The first home game in Ohio Stadium signals a fresh start each year. Disappointments from the past year are swept away and expectations are met head-on when the Ohio State Buckeyes first run out of the tunnel and fans are treated to their first sight of the new team.
On the other side of the coin are the team’s freshmen, experiencing their first taste of what it truly means to be a Buckeye. From the walk to the Skull Session to pregame warm-ups and everything in between, it is a day of firsts.
But for one freshman on this year’s team, August 30 was an even bigger date than it was for his classmates. For freshman quarterback Ross Oltorik, OSU’s game against Youngstown State marked the first time he had seen a game at the Horseshoe.
The walk-on athlete who will suit up for the OSU baseball team this spring had never taken in a Buckeye football game in person until he was standing on the sidelines in full uniform. He missed OSU's spring game due to a baseball game.
His only experiences in Ohio Stadium had come when the Buckeyes had practiced or conditioned there during fall camp.
Not surprisingly, the graduate of Cincinnati Moeller was on cloud nine when he charged the field with his new teammates.
“Running out there with everyone in the stadium was like a dream come true,” he said. “It was like I was living in a daze. It was awesome.”
There in the stands were two of Oltorik’s family members; his father and his grandfather. Both of them arrived early and were there to document every part of the day.
“We went to the walk, when they walk from the hotel to the Skull Session and then over to the stadium,” said Dennis Oltorik, Ross’ father. “We got some snapshots and a little video of him walking in his suit.”
Ross said he remembers being near safety Aaron Gant when he took the field. His father said that both he and his father-in-law could pick him out of the swarm of scarlet jerseys pouring across the turf.
Ross himself said he felt a charge as he went through pre-game warm-ups with the stadium not yet half full. Trying to mentally prepare himself for what the day would entail, Oltorik was largely left on his own to try and get himself ready. Head coach Jim Tressel offered some simple advice to all the freshmen: just take it all in and enjoy the moment.

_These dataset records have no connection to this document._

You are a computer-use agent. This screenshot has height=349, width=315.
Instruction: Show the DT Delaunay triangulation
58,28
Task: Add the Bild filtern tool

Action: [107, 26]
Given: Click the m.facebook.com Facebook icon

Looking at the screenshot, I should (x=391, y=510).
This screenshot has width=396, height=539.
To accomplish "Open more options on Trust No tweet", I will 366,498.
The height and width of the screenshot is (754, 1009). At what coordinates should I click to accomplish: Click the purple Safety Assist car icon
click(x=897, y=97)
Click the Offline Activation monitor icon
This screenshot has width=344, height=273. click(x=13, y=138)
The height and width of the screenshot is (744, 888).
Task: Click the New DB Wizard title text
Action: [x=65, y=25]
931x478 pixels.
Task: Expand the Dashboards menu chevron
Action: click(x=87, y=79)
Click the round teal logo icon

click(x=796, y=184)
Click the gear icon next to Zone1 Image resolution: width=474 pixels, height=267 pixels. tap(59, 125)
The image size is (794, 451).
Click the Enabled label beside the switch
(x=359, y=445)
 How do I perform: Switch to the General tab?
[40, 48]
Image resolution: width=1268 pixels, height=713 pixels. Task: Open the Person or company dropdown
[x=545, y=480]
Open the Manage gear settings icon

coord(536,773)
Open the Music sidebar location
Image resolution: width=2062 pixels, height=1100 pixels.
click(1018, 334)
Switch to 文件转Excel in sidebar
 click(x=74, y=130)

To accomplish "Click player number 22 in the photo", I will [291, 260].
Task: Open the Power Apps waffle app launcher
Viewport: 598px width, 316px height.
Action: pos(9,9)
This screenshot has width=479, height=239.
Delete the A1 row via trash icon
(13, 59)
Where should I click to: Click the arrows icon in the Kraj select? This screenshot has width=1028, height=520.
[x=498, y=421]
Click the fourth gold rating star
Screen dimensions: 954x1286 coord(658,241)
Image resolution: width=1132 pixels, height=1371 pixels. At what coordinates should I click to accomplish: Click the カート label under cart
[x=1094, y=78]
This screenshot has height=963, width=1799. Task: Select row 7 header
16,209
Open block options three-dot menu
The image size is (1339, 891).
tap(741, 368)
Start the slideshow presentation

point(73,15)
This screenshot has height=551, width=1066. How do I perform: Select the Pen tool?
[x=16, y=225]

The reason? Words can’t do it justice when you run on the field in front of 105,000 cheering fans, and Oltorik’s teammates and coach knew that.
“I don’t think guys tried to explain to me,” he said. “People were just like, ‘We can’t really explain it to you.’ Words can’t explain it. That’s how I really did feel. I was so happy I couldn’t stop smiling.”
That is not to say that his fellow Buckeyes have ignored him since his arrival on campus June 15. Prior to the YSU game, junior tailback Chris Wells expressed his excitement for Ross heading into his first game.
The fact that a player entering a season where he was expected to contend for the Heisman Trophy would notice a walk-on, fourth-string quarterback was a clear indication of what kind of players the Buckeyes have, Dennis said.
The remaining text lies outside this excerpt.